Marinir misterius itu menelepon malam-malam. Jam satu selewat puncak malam. Ia marinir dari kerajaan Belanda. Saya sama sekali belum mengenalnya. Apalagi pernah berjumpa.

Tetapi ketika ia mengenalkan dirinya sebagai Erwin Martowirono, segera saya tahu asal-muasal dari kejadian aneh dan luar biasa ini. Kejadian yang mengejutkan, menyenangkan, sekaligus yang berakhir dengan rada mengecewakan ini.

Beberapa bulan sebelumnya, saya memperoleh email dari New York. Dari Armand Martowirono. Emailnya berbahasa Belanda. Syukurlah, kamus kecil yang saya gunakan untuk mengikuti kuliah bahasa sumber, Bahasa Belanda di Rawamangun, di Fakultas Sastra Universitas Indonesia, belum hilang.

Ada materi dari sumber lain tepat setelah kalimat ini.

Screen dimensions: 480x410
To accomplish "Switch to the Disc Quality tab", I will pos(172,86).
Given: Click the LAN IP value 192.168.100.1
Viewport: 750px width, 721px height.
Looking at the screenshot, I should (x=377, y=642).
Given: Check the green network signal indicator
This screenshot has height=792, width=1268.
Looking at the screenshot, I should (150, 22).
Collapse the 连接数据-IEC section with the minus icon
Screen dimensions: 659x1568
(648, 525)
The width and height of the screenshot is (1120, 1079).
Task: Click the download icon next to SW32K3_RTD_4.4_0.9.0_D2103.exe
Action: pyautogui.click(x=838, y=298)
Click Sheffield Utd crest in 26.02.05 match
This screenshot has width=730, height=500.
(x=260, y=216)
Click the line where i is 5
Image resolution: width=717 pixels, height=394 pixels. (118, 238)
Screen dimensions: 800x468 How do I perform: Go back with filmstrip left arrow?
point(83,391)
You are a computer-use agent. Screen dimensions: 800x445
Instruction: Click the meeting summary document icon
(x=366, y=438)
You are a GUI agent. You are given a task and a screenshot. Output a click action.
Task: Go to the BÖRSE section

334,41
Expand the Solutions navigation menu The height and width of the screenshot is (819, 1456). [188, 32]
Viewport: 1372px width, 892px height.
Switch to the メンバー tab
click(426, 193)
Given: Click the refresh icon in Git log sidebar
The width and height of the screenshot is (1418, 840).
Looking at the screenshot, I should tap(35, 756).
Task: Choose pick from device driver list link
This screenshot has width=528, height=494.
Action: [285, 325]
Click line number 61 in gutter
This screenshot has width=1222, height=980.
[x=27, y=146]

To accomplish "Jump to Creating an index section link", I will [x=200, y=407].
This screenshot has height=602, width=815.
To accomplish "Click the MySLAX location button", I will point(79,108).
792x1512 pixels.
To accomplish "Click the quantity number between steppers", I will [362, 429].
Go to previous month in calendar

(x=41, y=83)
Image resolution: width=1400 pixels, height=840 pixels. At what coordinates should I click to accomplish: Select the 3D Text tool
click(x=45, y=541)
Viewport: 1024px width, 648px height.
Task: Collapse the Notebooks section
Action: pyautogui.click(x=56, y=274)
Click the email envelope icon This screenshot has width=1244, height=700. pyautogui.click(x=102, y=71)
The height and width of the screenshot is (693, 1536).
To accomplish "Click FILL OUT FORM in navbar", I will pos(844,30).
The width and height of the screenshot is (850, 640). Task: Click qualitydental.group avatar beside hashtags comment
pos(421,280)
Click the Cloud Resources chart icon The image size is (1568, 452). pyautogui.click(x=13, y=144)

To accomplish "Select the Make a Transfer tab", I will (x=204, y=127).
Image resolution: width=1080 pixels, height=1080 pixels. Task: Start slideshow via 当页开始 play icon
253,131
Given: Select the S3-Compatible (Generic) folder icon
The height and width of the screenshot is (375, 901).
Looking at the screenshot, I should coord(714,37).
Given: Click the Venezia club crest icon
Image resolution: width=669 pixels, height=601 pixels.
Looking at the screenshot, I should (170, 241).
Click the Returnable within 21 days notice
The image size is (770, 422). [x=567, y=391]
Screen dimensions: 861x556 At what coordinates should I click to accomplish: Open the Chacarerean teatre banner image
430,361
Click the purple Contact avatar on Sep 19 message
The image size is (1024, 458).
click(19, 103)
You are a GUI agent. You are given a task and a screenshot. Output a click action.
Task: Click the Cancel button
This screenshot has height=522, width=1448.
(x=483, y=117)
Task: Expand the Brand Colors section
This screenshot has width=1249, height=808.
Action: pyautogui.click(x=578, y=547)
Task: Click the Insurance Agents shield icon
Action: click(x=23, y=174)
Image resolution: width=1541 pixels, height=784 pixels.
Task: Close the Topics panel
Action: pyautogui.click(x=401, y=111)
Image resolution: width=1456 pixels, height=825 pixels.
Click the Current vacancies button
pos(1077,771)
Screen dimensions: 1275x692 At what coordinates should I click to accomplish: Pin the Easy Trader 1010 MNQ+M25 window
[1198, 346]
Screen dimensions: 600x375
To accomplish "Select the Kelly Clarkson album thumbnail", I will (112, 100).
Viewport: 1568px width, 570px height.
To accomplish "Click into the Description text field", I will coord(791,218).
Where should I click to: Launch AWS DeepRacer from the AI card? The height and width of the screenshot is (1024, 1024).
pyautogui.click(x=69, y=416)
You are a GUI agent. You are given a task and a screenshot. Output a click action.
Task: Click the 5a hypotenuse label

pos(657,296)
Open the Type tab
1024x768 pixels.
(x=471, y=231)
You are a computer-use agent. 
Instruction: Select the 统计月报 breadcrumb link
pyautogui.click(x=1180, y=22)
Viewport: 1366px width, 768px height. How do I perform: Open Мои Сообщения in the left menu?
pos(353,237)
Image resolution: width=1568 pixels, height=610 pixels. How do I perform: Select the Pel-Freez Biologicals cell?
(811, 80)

Sebelumnya saya mengikuti kuliah bahasa sumber, Bahasa Perancis. Kelasnya almarhumah Ibu Nurul Oetomo. Di kelas ini saya sering merecoki Upik ketika tes/ulangan tiba. Upik itu nama komplitnya Siti Rabyah Parvati, yang punya darah Solo, sekaligus Sumatera Barat. Ia putri Perdana Menteri Sutan Syahrir. Ah, ini nostalgia peristiwa 1980-an. Dengan bantuan kamus kecil itu saya mencoba memahami email kejutan tersebut.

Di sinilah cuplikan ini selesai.